The meeting was organised by Statistical Office of Slovenia and by Eurostat, a Statistical Office of the European Union, and was a primary gathering of representatives from national statistical institutes joined within European Statistical System. The meeting discussed possibilities that big data offers to modern statistics and the role it could play in statistical offices around the world. Say, can one use twitter data to measure costumer satisfaction? Or predict employment rates? Or use traffic information to predict GDP?
During the meeting, Philippe Nieuwbourg from Canada pointed out that the stack of tools for big data analysis, and actually the tool stack for data science, are rather big and are growing larger each day. There is no way that data owners can master data bases, warehouses, Python, R, web development stacks, and similar. Are we alienating the owners and users from their own sources of information?

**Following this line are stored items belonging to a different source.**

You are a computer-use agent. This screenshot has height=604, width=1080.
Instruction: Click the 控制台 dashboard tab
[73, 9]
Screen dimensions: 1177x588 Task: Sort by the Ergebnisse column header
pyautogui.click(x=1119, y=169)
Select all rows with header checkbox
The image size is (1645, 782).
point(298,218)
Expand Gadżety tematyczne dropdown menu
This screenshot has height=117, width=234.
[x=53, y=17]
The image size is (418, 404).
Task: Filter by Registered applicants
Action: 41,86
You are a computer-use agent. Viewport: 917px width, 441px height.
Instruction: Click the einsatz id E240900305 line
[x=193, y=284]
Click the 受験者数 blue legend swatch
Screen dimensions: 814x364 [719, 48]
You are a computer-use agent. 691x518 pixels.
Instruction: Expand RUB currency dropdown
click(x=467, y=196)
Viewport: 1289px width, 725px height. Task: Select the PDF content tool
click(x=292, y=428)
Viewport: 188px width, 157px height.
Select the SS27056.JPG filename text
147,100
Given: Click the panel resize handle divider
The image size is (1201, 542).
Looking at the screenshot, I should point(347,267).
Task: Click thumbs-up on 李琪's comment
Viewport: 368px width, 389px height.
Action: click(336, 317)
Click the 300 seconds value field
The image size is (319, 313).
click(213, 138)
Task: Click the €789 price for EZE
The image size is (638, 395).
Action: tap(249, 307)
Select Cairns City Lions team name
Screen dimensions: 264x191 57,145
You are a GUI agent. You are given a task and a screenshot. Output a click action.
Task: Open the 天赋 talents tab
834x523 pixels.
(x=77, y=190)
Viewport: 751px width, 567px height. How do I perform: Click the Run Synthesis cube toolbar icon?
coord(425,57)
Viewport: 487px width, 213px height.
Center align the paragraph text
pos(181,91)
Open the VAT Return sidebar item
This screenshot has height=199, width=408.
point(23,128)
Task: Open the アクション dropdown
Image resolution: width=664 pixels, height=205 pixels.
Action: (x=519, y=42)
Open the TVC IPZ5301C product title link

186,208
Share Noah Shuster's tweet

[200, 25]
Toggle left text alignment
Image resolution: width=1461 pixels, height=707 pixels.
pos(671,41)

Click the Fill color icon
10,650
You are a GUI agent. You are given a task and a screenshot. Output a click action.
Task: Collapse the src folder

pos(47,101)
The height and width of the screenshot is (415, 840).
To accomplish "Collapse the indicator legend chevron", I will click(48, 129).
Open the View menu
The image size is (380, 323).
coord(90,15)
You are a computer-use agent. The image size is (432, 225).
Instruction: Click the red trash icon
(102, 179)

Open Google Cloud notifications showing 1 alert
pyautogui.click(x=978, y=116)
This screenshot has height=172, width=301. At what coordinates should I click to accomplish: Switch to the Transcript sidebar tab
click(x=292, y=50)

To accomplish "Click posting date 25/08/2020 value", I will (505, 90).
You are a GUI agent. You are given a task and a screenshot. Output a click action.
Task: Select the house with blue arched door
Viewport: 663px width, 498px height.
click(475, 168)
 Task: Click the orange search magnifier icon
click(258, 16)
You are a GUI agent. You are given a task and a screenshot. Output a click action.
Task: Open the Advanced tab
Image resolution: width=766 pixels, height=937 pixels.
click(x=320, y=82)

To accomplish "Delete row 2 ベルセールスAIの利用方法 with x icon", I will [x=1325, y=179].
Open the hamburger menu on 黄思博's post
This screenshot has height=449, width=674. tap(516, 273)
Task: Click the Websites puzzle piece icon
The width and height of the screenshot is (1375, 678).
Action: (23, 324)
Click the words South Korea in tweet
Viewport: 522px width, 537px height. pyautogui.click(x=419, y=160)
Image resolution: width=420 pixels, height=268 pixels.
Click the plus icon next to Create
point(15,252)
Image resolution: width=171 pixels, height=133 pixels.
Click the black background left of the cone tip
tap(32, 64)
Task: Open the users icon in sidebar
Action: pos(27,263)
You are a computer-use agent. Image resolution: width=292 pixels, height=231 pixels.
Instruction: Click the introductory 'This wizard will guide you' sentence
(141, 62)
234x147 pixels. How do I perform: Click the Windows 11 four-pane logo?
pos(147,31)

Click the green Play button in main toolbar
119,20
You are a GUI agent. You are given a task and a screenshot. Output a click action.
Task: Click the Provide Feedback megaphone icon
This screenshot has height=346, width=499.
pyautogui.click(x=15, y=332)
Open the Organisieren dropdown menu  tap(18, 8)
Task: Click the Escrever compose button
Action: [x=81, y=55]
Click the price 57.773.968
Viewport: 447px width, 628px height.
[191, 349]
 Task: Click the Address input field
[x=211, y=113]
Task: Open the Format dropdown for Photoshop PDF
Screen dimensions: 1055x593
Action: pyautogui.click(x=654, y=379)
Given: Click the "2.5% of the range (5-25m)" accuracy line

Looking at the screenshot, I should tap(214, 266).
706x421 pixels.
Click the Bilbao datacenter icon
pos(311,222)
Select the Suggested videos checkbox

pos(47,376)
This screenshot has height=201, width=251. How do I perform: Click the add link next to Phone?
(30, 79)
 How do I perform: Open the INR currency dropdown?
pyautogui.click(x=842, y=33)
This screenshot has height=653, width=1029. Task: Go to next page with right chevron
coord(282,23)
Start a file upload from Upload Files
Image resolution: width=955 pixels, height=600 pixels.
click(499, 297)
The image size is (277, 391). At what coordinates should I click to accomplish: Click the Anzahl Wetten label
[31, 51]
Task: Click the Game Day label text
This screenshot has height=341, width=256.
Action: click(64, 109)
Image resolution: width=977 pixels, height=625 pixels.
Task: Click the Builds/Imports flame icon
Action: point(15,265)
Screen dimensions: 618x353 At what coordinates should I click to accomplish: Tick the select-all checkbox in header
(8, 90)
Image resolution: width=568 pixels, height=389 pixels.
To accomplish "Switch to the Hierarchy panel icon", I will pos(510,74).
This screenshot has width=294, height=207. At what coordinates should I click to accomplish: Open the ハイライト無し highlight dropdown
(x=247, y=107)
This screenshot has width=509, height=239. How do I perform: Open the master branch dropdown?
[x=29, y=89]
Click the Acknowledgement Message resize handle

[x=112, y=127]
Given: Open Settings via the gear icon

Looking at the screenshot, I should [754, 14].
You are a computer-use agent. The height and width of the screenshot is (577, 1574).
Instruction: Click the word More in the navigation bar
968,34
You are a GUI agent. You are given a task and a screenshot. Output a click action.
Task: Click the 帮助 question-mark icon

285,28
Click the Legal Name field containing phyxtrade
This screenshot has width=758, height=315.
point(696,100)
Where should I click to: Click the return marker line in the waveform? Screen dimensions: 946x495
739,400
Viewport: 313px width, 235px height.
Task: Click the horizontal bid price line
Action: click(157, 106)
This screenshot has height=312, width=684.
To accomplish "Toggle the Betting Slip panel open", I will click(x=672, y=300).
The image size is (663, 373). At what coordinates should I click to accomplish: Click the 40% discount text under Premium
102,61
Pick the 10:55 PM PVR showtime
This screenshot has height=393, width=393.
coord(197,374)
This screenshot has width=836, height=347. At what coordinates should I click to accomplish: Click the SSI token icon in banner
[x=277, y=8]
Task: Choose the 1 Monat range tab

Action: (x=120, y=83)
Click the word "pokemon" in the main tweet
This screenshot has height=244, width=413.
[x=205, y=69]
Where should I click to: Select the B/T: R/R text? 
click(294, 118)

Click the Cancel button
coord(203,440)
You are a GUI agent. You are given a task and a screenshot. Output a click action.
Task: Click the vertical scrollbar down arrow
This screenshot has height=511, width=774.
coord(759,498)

Of course not. We were invited to the workshop to show that there are data science tools that can actually connect users and data, and empower the users to explore the data in the ways they have never dreamed before. We claimed that these tools should
- spark the intuition,
- offer powerful and interactive visualizations,
- and offer flexibility in design of analysis workflows, say, through visual programming.
We claimed that with such tools, it takes only a few days to train users to master basic and intermediate concepts of data science. And we claimed that this could be done without diving into complex mathematics and statistics.
Part of our presentation was a demo in Orange that showed few tricks we use in such training. The presentation included:
- a case study of interactive data exploration by building and visualizing classification tree and forests, and mapping parts of the model to the projection in a scatter plot,
- a demo how fun it is to draw a data set and then use it to teach about clustering,
- a presentation how trained deep model can be used to explore and cluster images.
The Eurostat meeting was very interesting and packed with new ideas. Our thanks to Boro Nikić for inviting us, and thanks to attendees of our session for the many questions and requests we have received during presentation and after the meeting.